In a post on blogging site Medium, she apologized for making GitHub employees feel pressured to help her with her nonprofit startup.
Her blog post comes after a GitHub employee named Julie Ann Horvath publicly quit the company and accused the Preston-Werners of harassment.
Specifically, Horvath said that Preston-Werner's wife Theresa claimed to have influence over her husband's decision-making at GitHub, a web-based hosting service for software development projects.
An internal GitHub investigation found no evidence that Tom Preston-Werner harassed anybody, but did find he'd made "mistakes and errors of judgment." Ultimately, he resigned.
While it's not entirely clear what those mistakes were, Theresa Preston-Werner said in the Medium post that her husband resigned because GitHub employees said they felt pressured to help out with her nonprofit startup, Omakase Charity. That startup, which helps people in tech give to charity, was the first nonprofit accepted into the prestigious Techstars bootcamp.
Here's how Theresa Preston-Werner explained her side of the situation involving GitHub and Omakase (emphasis ours):
After weeks of silence, we learned that, despite, being found not guilty of the harassment accusations, questions popped up regarding Tom's judgment in a separate area. We learned that unnamed employees felt pressured by Tom and me to work pro-bono for my nonprofit. We racked our brains trying to understand this new allegation. It made me question every action I've taken in building Omakase Charity.
I have many close friends at GitHub, and I certainly had reached out to them when I began to build my company last summer. Never having founded a company before, I wanted lots of advice. I invited anyone I considered a friend, inside and outside of GitHub, out for coffees and drinks. Later, I started pitching new people I met at events or parties or bars or on the train. I thought this was what a founder was supposed to do. I thought building a business was about networking and telling the world about your idea.
I am so very sorry if anyone felt that I was pressuring him or her for advice, labor, or to sign up. I truly never had that intention. I was just excited about my business and thrilled to share it with anyone who would listen. Several other spouses at GitHub have drawn on the network inside of the company for their charitable endeavors, and I didn't see myself as doing anything different. I was the wife of the CEO, but that never entered my mind when I hung out with any GitHubbers.

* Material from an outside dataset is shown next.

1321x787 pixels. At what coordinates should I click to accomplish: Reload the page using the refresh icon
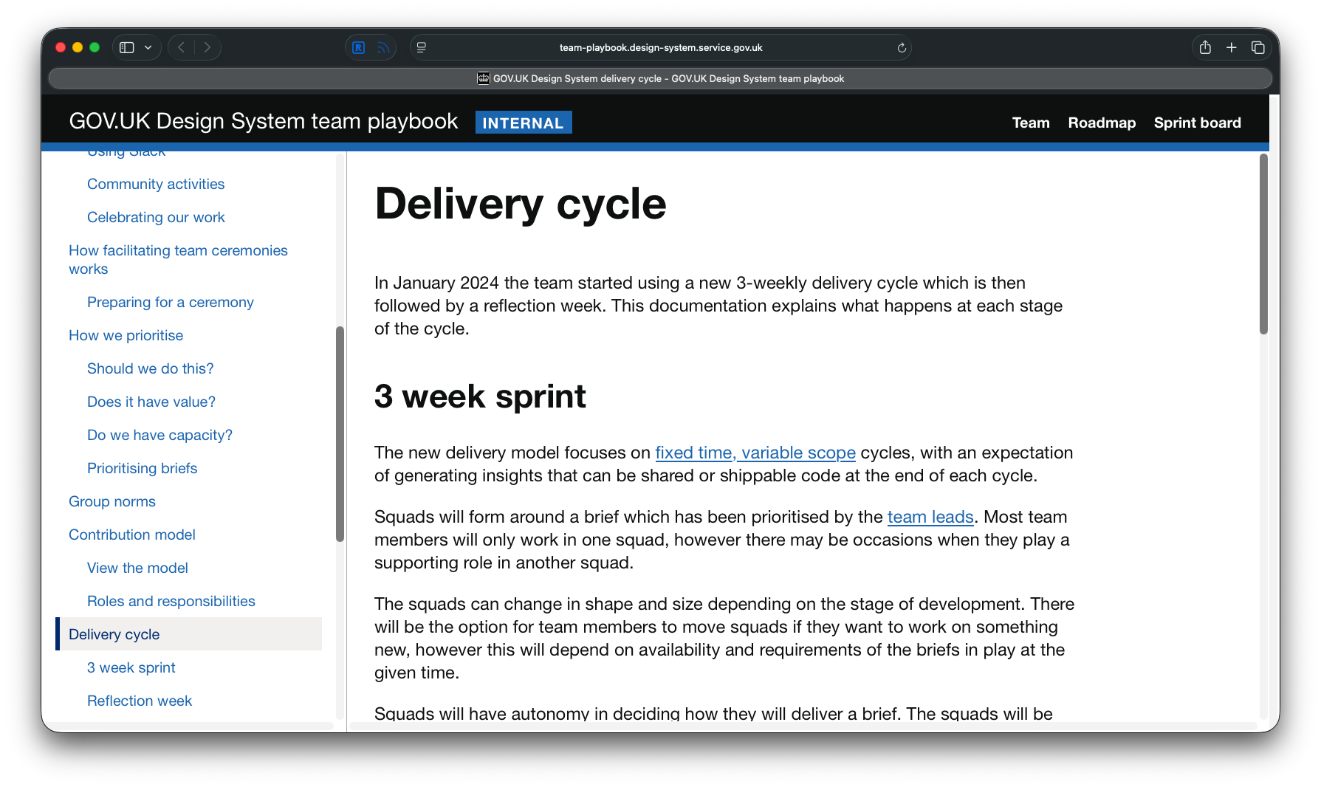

That blind spot was my mistake. In my enthusiasm over my project, and my idealistic belief in the status-free community of GitHub, I failed to recognize that power structures cannot ever be obscured entirely. It's a powerful lesson, and a mistake I will not repeat.

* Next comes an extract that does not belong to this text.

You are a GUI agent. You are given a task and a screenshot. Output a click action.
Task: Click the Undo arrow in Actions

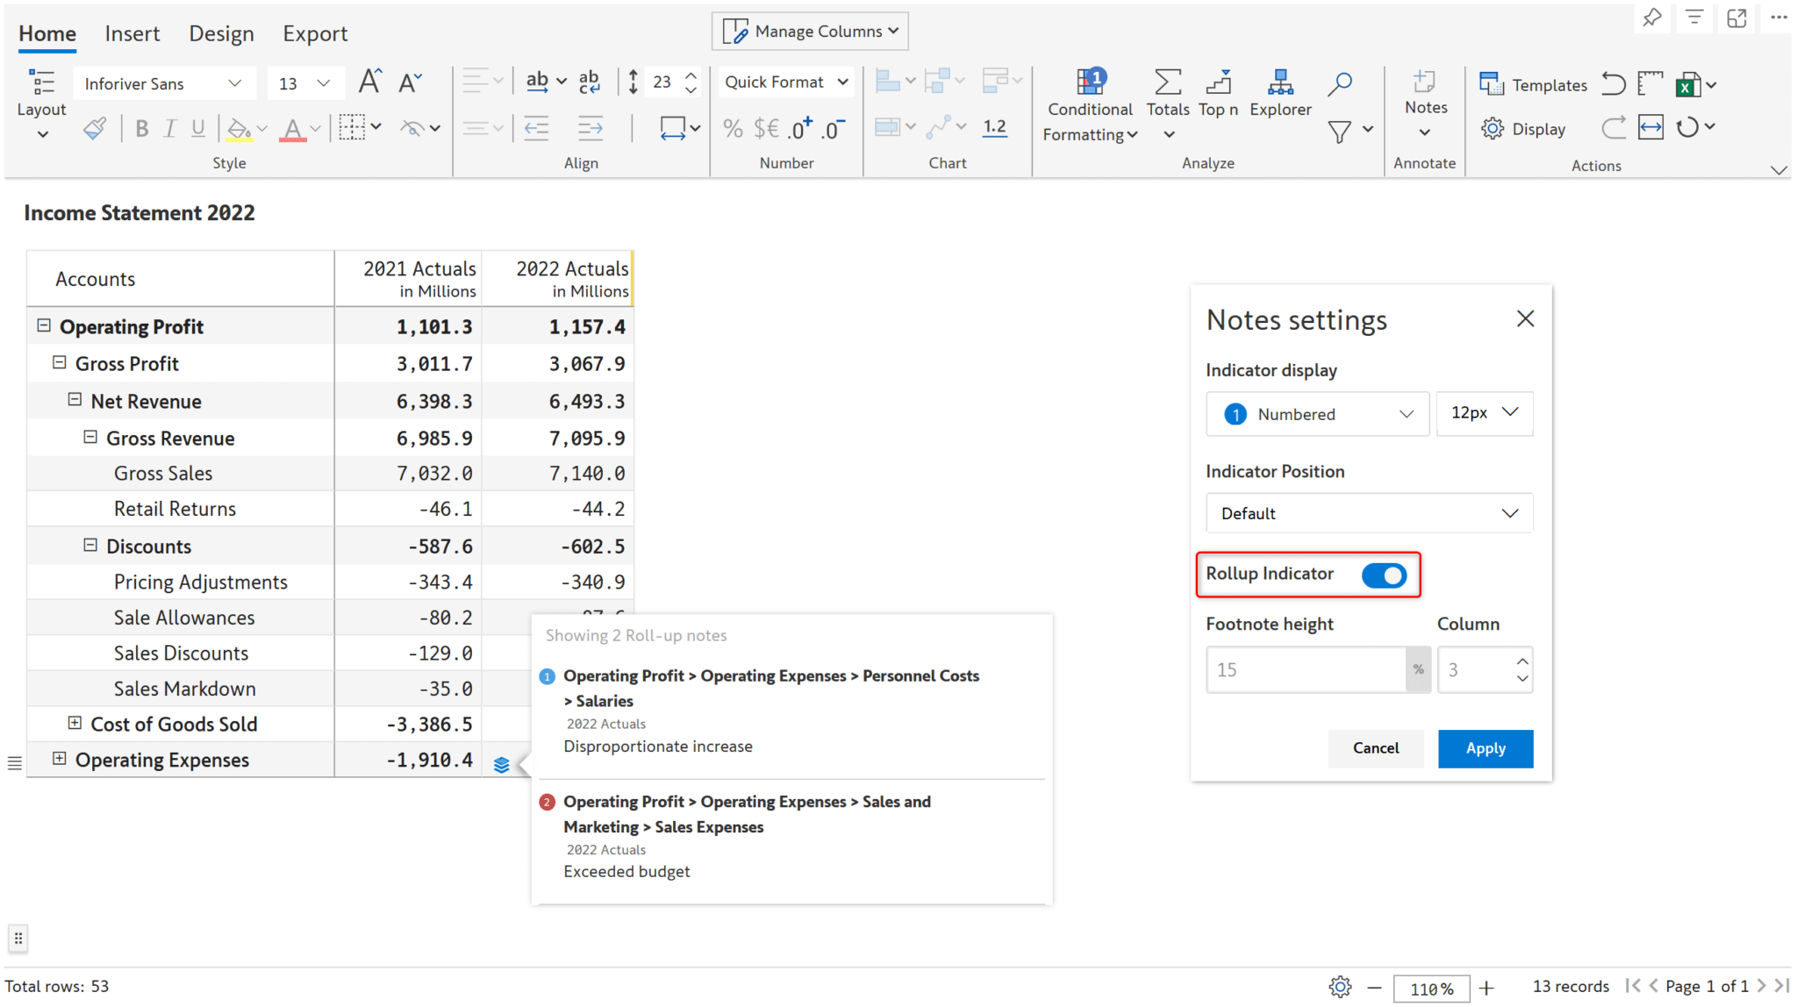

As a result of my actions, in part, Tom left the company he founded.
She also says, as Tom Preston-Werner said in his resignation letter, that he would have left GitHub sooner or later anyway because he's currently working on another, new project.
She writes:
Tom wouldn't be at GitHub forever, and I know how excited he is to be able to focus on his new project, but I'm still sad that this is the moment of his exit.